▸ Instructions to follow:
Each line of the listing below containing the word "heading" should be returned.

▸ Provided data:
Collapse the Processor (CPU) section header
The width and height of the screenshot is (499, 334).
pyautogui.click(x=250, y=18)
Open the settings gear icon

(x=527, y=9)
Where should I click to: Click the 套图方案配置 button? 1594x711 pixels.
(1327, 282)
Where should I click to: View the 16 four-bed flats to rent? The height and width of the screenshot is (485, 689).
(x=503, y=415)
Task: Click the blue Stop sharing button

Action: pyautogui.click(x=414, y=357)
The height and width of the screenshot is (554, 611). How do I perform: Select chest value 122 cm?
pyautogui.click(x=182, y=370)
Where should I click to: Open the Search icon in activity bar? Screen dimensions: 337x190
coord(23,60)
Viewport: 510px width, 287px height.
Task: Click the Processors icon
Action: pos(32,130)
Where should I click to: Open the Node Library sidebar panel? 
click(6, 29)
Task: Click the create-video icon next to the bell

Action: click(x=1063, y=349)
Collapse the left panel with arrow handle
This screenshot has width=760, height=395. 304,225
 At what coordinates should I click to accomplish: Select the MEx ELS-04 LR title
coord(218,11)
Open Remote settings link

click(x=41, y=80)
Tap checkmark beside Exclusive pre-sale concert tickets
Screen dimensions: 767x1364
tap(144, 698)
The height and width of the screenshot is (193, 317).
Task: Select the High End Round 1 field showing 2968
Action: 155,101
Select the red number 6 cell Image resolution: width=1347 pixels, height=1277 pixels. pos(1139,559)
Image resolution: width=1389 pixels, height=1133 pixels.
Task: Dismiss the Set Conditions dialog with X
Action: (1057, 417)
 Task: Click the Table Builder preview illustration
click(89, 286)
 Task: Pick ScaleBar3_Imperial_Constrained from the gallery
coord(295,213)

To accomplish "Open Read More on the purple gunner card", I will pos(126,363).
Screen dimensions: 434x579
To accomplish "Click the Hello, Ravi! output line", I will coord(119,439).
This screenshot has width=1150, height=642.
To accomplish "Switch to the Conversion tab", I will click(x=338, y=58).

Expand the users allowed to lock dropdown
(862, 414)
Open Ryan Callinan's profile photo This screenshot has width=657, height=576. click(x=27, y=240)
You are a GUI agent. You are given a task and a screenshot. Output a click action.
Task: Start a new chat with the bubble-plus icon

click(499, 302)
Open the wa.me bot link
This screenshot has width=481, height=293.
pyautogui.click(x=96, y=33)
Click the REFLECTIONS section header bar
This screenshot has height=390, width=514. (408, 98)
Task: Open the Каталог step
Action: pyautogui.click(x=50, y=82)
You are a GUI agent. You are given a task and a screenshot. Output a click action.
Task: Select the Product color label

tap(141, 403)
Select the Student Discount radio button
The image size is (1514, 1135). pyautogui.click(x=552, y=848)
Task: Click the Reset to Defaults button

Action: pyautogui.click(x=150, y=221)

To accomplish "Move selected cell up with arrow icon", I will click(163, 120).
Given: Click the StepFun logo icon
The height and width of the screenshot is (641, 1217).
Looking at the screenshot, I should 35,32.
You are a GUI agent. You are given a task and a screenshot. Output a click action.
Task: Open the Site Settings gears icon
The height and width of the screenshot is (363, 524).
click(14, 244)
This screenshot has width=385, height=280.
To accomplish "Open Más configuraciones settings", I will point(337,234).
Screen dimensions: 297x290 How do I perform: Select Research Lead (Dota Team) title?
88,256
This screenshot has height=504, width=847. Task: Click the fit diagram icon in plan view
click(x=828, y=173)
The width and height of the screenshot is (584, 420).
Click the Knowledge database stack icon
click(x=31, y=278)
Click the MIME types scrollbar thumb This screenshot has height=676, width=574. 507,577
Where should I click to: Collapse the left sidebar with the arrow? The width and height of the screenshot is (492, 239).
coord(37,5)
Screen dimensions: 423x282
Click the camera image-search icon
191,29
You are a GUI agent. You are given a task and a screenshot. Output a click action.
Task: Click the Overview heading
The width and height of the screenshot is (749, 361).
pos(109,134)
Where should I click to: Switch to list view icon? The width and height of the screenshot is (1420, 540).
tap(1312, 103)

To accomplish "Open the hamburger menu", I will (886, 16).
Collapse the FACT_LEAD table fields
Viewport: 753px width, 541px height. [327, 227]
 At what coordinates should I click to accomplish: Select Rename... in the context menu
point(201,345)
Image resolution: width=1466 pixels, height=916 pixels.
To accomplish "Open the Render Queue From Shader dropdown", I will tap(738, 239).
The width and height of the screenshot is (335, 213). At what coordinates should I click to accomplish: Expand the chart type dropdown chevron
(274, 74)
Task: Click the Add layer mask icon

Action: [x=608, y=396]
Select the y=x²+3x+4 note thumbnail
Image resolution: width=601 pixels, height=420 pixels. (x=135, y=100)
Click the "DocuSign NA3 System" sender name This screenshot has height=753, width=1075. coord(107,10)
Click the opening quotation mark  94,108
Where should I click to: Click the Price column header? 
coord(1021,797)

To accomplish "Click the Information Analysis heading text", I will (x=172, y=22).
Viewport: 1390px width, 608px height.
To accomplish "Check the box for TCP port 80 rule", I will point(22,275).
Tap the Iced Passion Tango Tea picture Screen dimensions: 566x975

▸ Problem solution:
Task: Click the Overview heading
To accomplish "Click the Information Analysis heading text", I will (x=172, y=22).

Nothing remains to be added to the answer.